When you enter into contracts with other businesses, you may give some thought to what would happen if they default on or don’t fulfill their obligations under the agreement. But you are somewhat content because you know that you can sue, and with the right lawyers and the right contractual language, you will at least recover damages for any breach of a contract.

Unless that is, the other side files for bankruptcy. Although some contracts can, in limited cases, survive the other side’s bankruptcy most will not, leaving you holding the bag, with no avenue to recover any kind of damages.

The Chicago business litigation lawyer at Ellis Legal explains more below.

No Bankruptcy Clauses

So what about just having something in the contract that says that the contract, or the obligations under it, cannot be terminated or discharged in bankruptcy? After all, people can contract for what they want—including contracting away rights if they want to.

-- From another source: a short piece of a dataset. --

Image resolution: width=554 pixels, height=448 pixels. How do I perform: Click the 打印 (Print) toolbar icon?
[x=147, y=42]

You’re not the first to think of this—it’s called an ipso facto clause—and it is unenforceable, no matter how you word it and no matter who agrees to it.

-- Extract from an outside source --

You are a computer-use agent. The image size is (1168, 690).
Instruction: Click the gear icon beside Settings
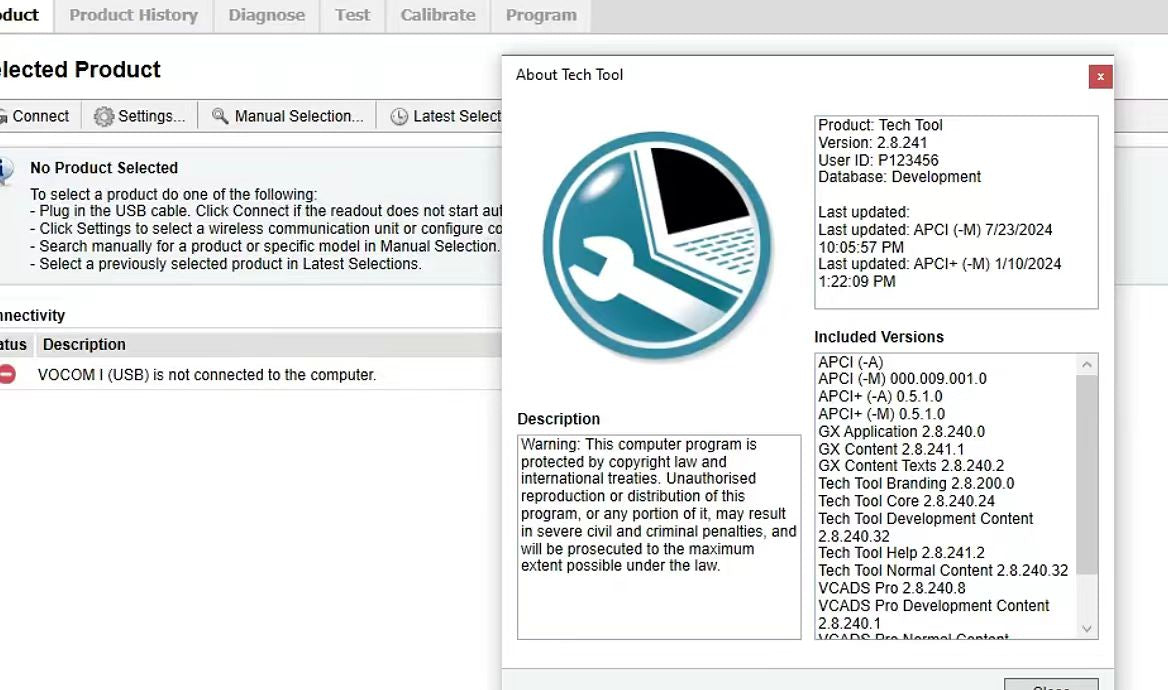104,116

Types of Ipso Facto Clauses

Ipso facto clauses come in many forms.

One common form is just saying that the debt cannot be discharged in bankruptcy. 

But another less common type of ipso facto clause, which is still legally unenforceable, is one that says that if the other side files for bankruptcy, it will be considered a default under the contract—even if the other side is technically fulfilling its obligations, and thus, is not otherwise in default under the agreement.

Often, people try to take away specific bankruptcy rights—such as saying that you can still collect a debt under the contract, even after the other side files for bankruptcy in violation of the automatic stay.

Unenforceable Provisions

None of these are enforceable. Federal bankruptcy law will take precedence over anything you agree to, which lessens, weakens, or undermines bankruptcy laws. By law, all of a debtor’s creditors are treated equally in bankruptcy court, and you cannot give preference to any one creditor (including yourself) by virtue of an ipso facto clause—whether you’re the one filing for bankruptcy or trying to collect on a debt.

How to Avoid the Other Side’s Bankruptcy

There isn’t much to do to avoid the consequences of a debtor filing bankruptcy. However, if you can make yourself a secured creditor, you have some protection. Collecting on a security (for example, repossessing property or foreclosing on real estate) is still allowed after a bankruptcy (just make sure that you do have legally secured property).

You also can have the other side sign a personal guarantee. That way, if only one of the other side’s entities that signed the agreement (the business or the individual person who signed the guarantee) files for bankruptcy, you can still legally pursue the one that did not file for bankruptcy.